(Data extracted from a collection)
* * * * * * *

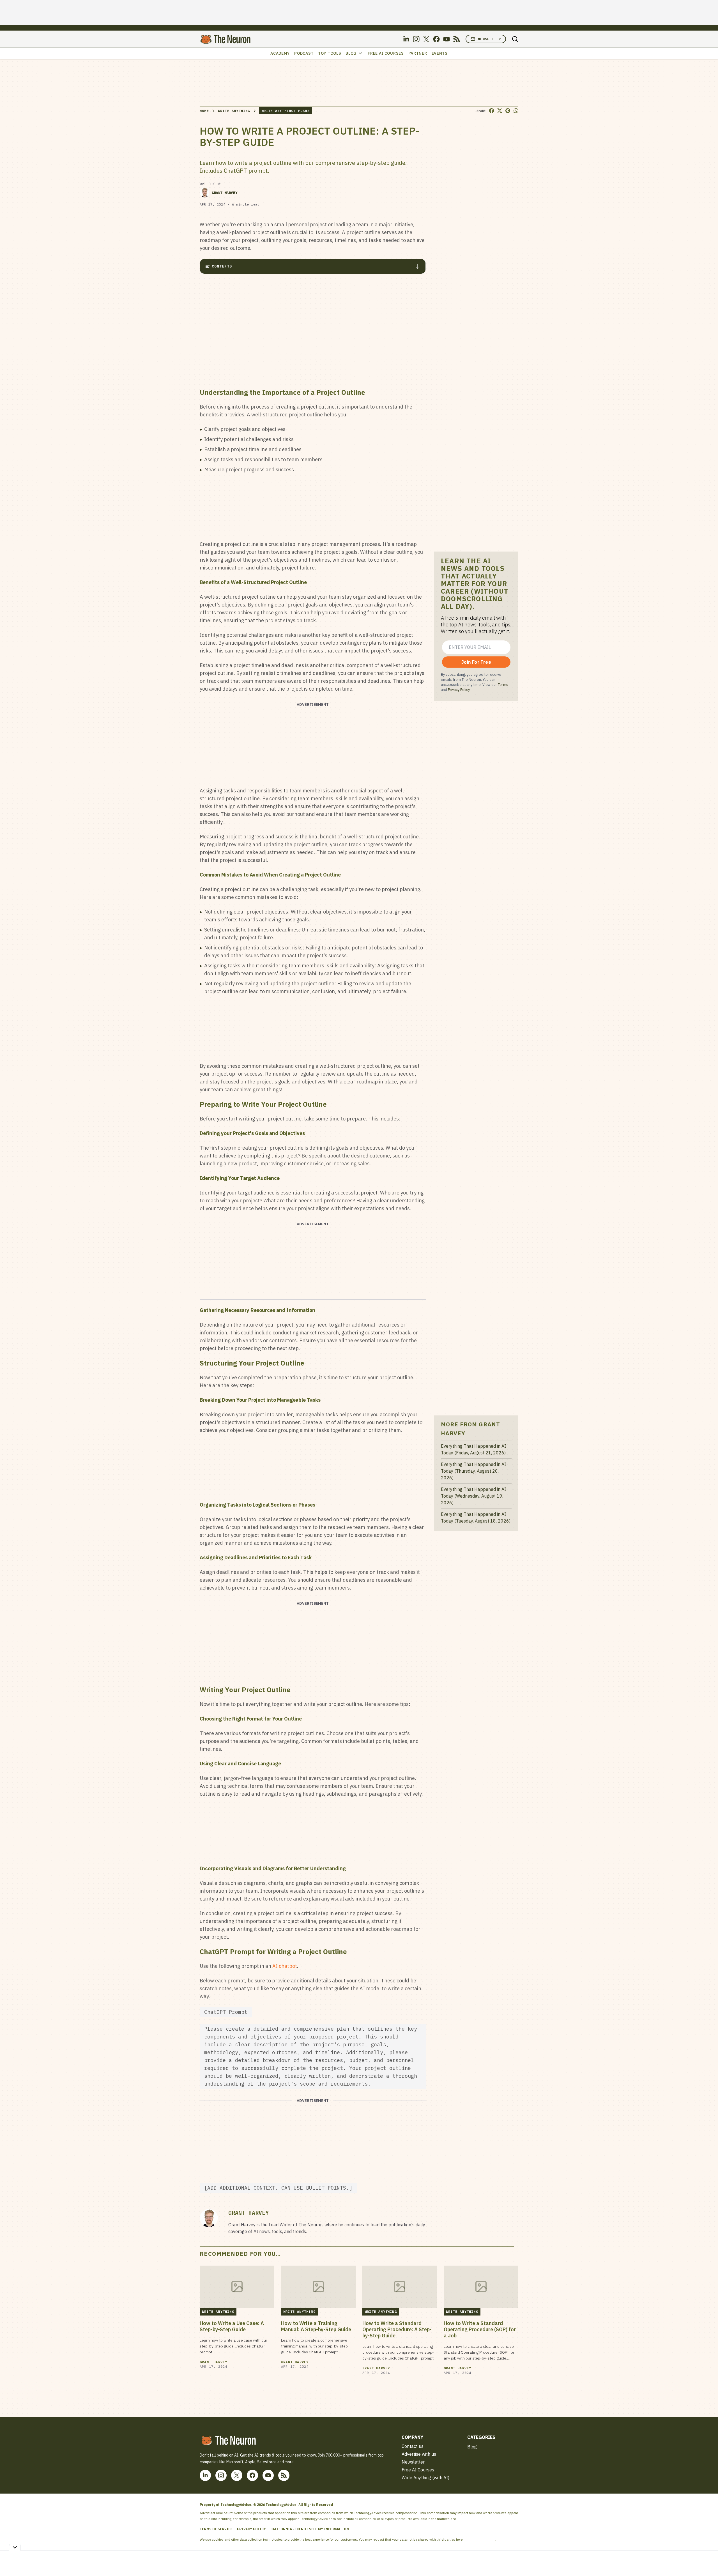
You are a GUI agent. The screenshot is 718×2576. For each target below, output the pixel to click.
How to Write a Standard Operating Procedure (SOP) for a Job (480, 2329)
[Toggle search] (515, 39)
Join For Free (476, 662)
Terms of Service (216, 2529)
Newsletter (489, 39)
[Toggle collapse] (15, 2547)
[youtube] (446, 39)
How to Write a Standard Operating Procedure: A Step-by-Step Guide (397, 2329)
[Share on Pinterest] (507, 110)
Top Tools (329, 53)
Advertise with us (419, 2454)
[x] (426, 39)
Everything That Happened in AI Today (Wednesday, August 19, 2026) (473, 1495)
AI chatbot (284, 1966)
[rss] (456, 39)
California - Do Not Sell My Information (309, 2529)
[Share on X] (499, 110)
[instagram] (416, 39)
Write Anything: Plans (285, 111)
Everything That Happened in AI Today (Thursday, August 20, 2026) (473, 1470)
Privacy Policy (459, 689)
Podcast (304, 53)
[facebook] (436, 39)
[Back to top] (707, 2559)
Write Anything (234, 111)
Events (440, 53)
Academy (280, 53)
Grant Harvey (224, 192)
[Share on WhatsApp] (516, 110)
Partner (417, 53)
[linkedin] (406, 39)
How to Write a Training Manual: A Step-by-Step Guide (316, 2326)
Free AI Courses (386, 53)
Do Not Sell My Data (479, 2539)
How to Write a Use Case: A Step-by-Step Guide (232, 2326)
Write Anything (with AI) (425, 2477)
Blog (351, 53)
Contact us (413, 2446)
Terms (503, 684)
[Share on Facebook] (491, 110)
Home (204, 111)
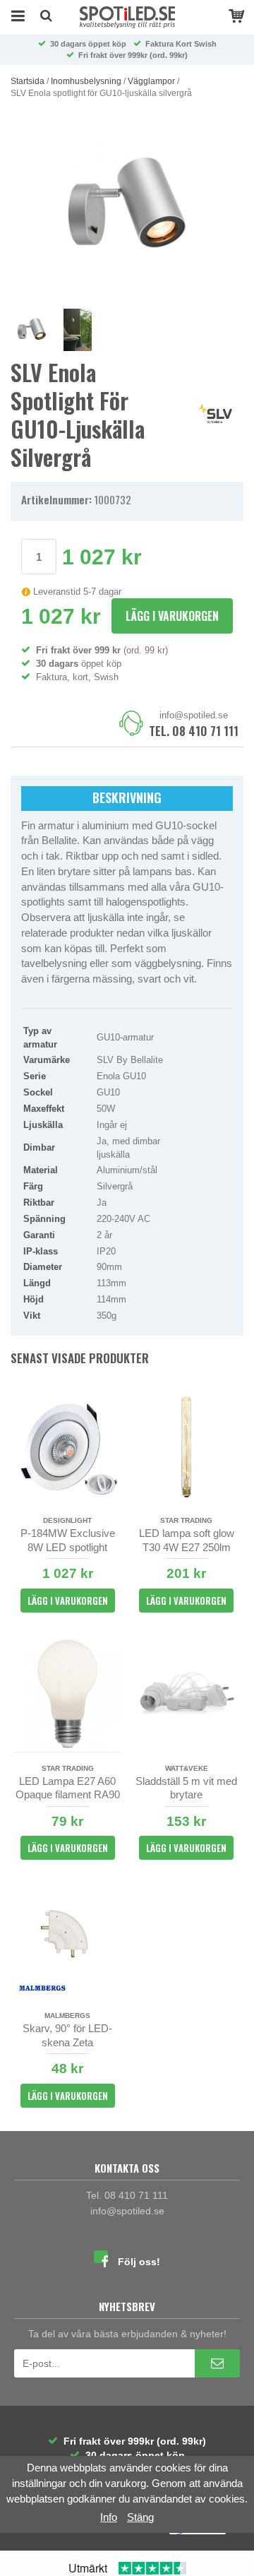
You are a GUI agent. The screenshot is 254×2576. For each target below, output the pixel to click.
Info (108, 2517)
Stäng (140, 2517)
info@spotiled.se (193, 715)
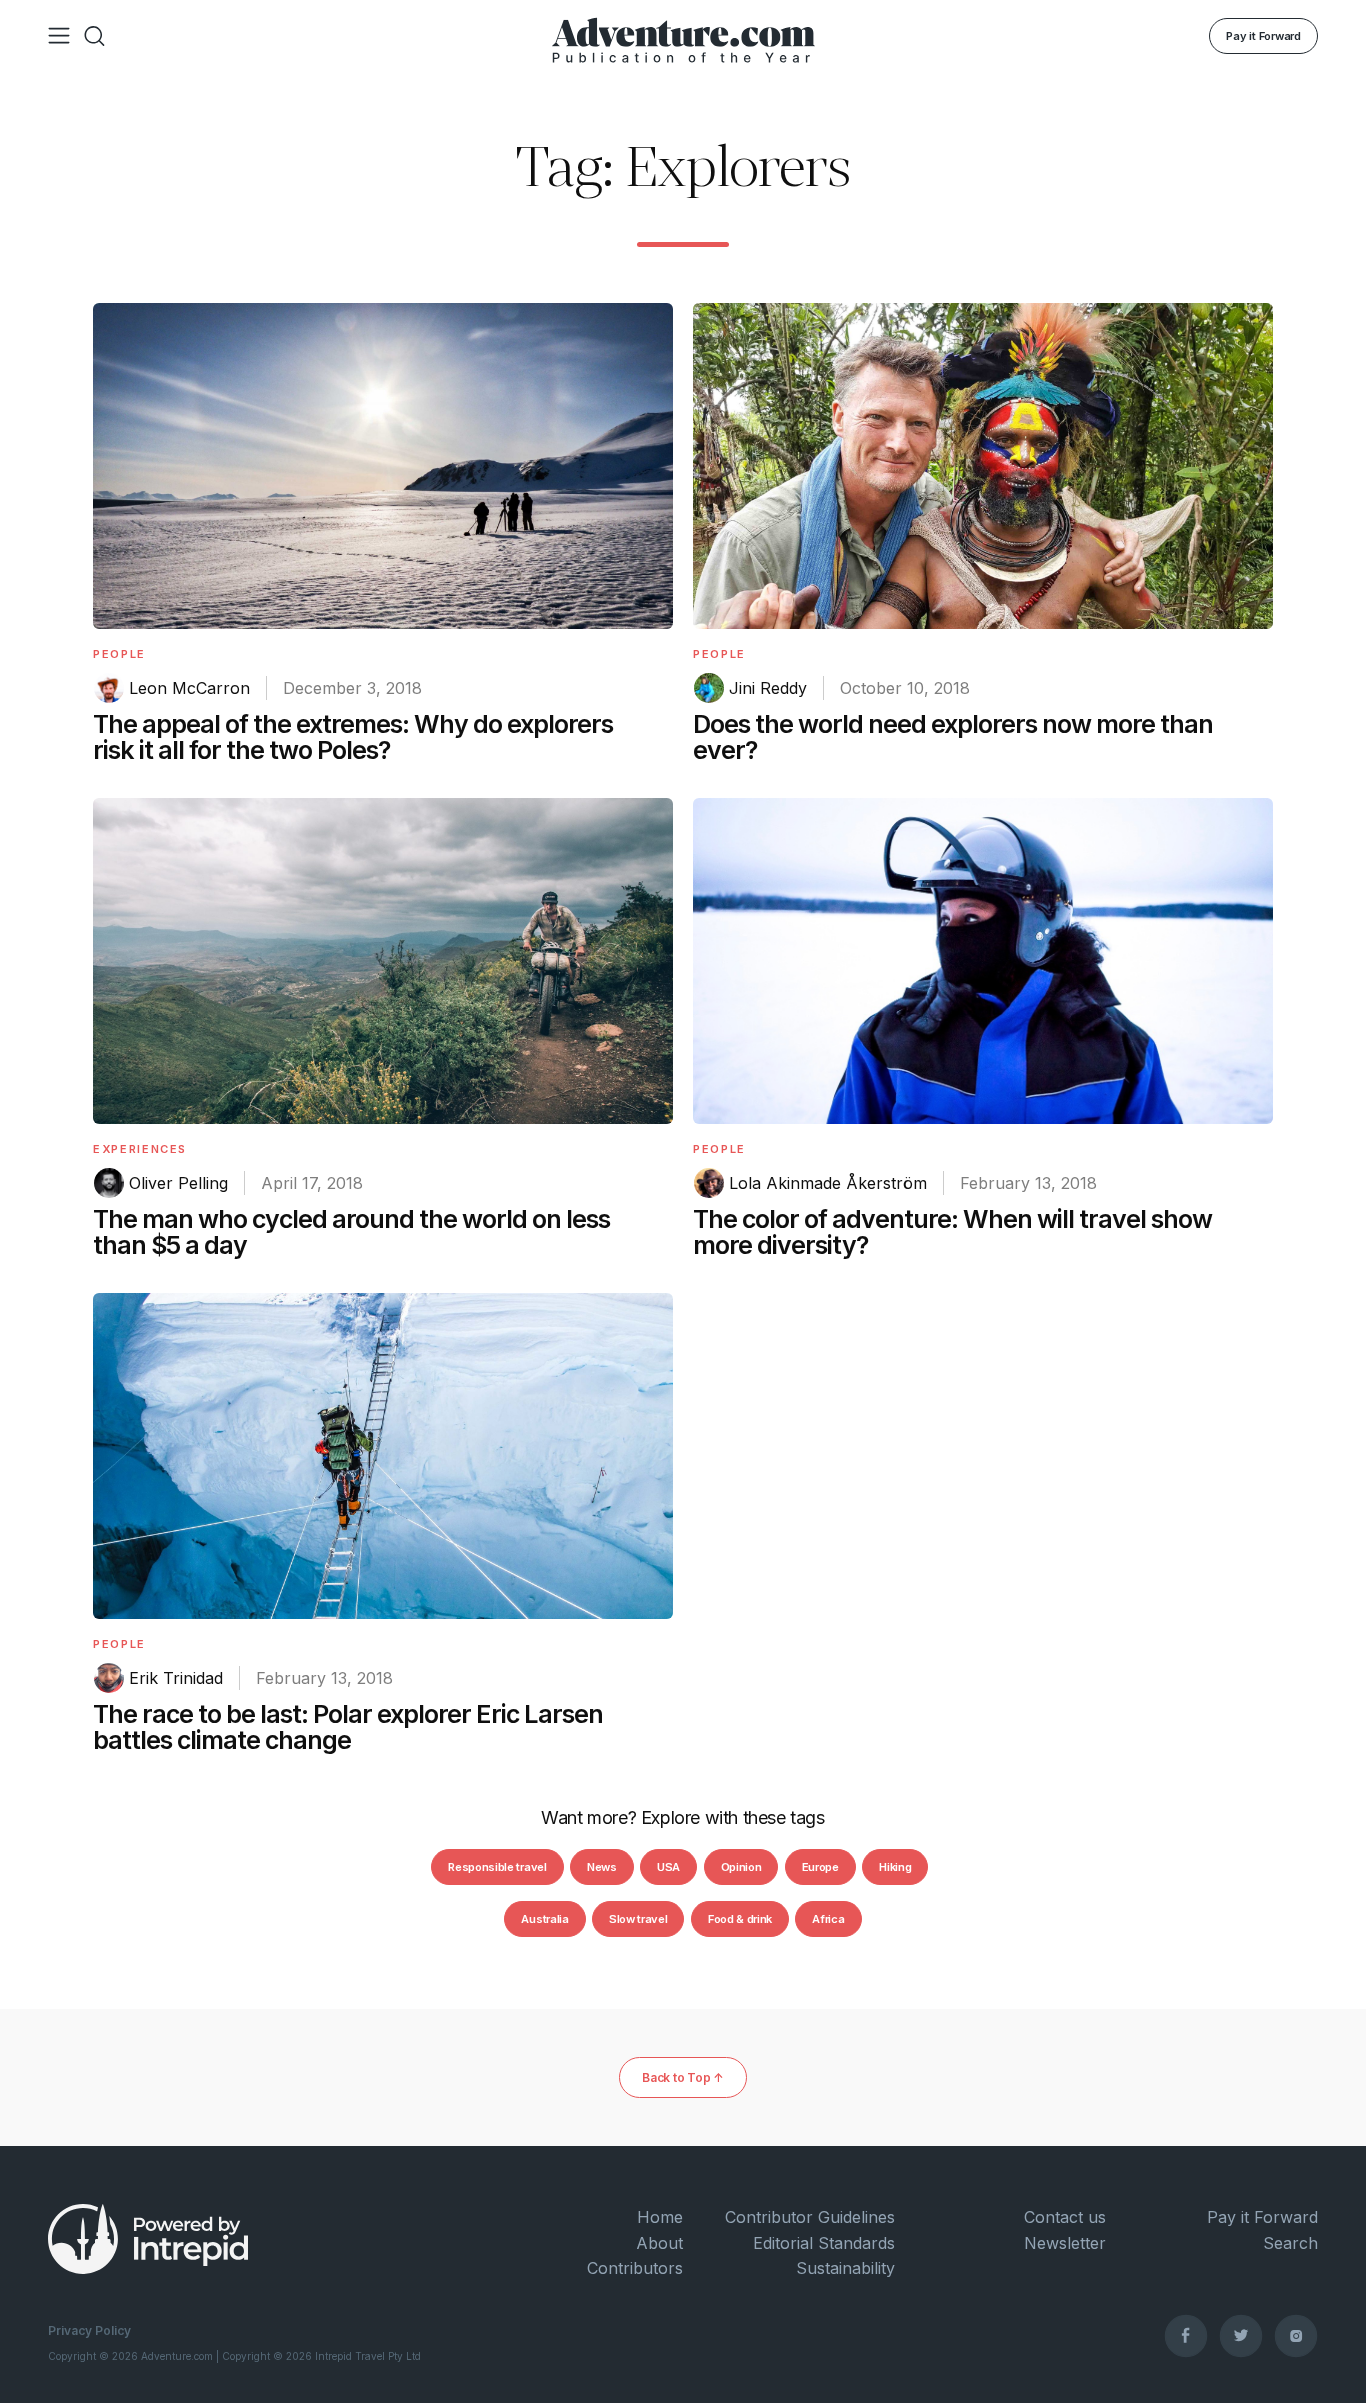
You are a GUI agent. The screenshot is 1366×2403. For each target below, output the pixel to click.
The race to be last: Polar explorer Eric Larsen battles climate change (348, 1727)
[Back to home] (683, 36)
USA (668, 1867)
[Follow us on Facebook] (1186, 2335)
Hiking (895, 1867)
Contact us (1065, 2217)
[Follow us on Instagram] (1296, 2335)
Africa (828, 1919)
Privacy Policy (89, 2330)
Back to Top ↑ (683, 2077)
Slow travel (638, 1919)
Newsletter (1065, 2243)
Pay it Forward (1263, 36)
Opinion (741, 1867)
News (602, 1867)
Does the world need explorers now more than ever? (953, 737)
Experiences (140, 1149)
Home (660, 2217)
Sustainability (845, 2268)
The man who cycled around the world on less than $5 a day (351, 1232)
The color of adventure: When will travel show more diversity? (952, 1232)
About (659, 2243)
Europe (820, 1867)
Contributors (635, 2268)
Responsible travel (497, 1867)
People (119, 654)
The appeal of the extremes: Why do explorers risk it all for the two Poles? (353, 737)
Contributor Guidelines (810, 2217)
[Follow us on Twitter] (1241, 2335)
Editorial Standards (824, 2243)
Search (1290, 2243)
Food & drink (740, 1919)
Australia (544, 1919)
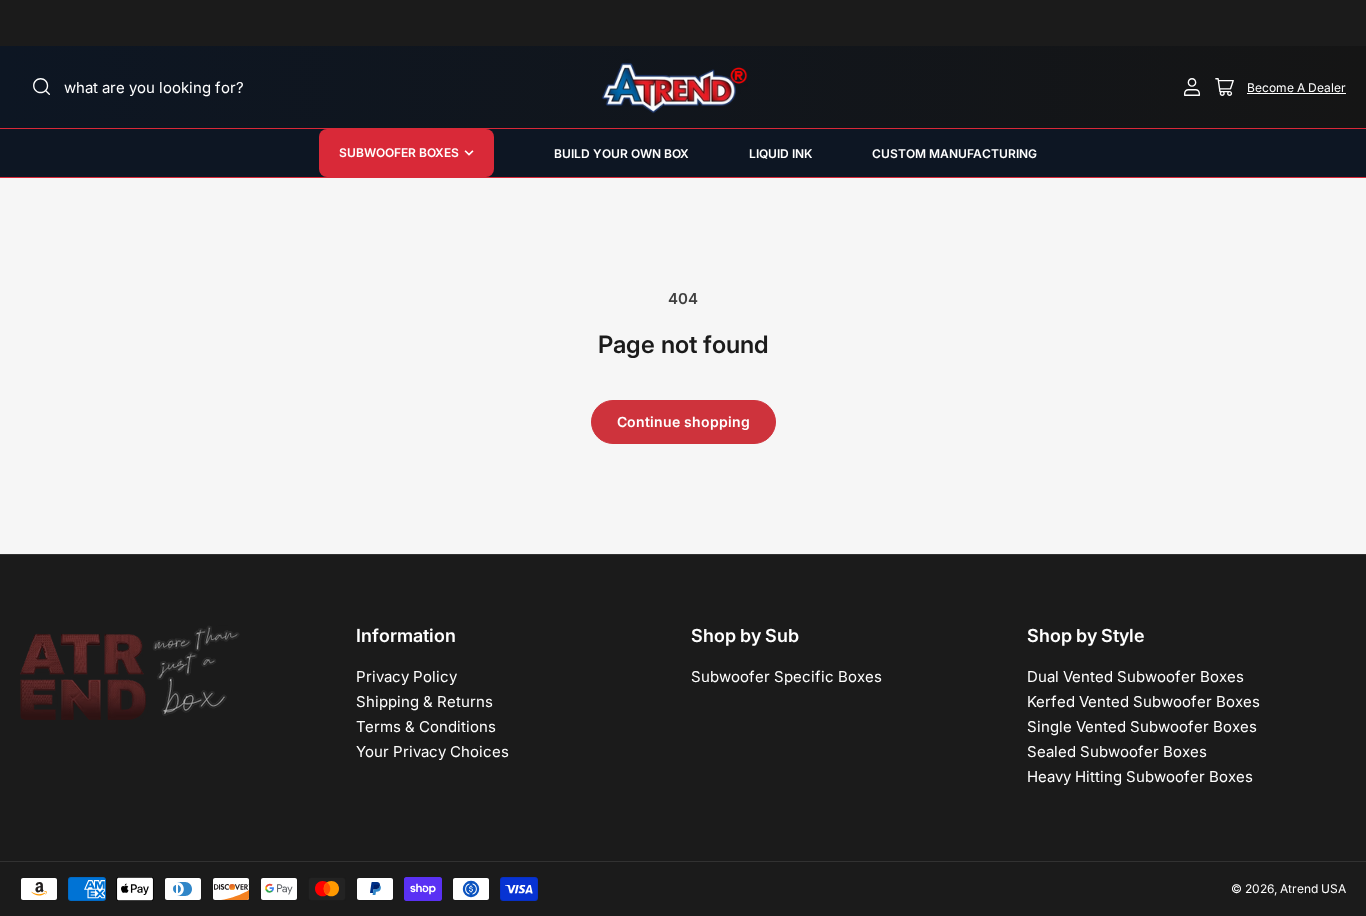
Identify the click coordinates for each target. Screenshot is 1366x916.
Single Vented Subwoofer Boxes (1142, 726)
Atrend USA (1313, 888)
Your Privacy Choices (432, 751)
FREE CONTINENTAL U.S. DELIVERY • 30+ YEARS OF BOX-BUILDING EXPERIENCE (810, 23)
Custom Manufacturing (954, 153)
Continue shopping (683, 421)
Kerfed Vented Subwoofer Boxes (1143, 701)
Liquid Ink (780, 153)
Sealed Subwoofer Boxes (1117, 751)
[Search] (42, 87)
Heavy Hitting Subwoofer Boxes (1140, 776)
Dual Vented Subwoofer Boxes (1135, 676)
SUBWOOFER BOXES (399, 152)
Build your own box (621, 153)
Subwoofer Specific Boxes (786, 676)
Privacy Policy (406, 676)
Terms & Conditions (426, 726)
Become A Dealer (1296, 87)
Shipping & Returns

* * * * * * *

_ASSIGNMENT:_
Starting at the line with "Contributor Guidelines (810, 2217)", reproduce exactly each line through the end of the entries, including the first and the last, and skip the pictures.

_SOLUTION FOR THIS EXERCISE:_
Contributor Guidelines (810, 2217)
[Follow us on Twitter] (1241, 2335)
Editorial Standards (824, 2243)
Search (1290, 2243)
Food & drink (740, 1919)
Australia (544, 1919)
Identify the click coordinates for each target. Screenshot is 1366x916.
Single Vented Subwoofer Boxes (1142, 726)
Atrend USA (1313, 888)
Your Privacy Choices (432, 751)
FREE CONTINENTAL U.S. DELIVERY • 30+ YEARS OF BOX-BUILDING EXPERIENCE (810, 23)
Custom Manufacturing (954, 153)
Continue shopping (683, 421)
Kerfed Vented Subwoofer Boxes (1143, 701)
Liquid Ink (780, 153)
Sealed Subwoofer Boxes (1117, 751)
[Search] (42, 87)
Heavy Hitting Subwoofer Boxes (1140, 776)
Dual Vented Subwoofer Boxes (1135, 676)
SUBWOOFER BOXES (399, 152)
Build your own box (621, 153)
Subwoofer Specific Boxes (786, 676)
Privacy Policy (406, 676)
Terms & Conditions (426, 726)
Become A Dealer (1296, 87)
Shipping & Returns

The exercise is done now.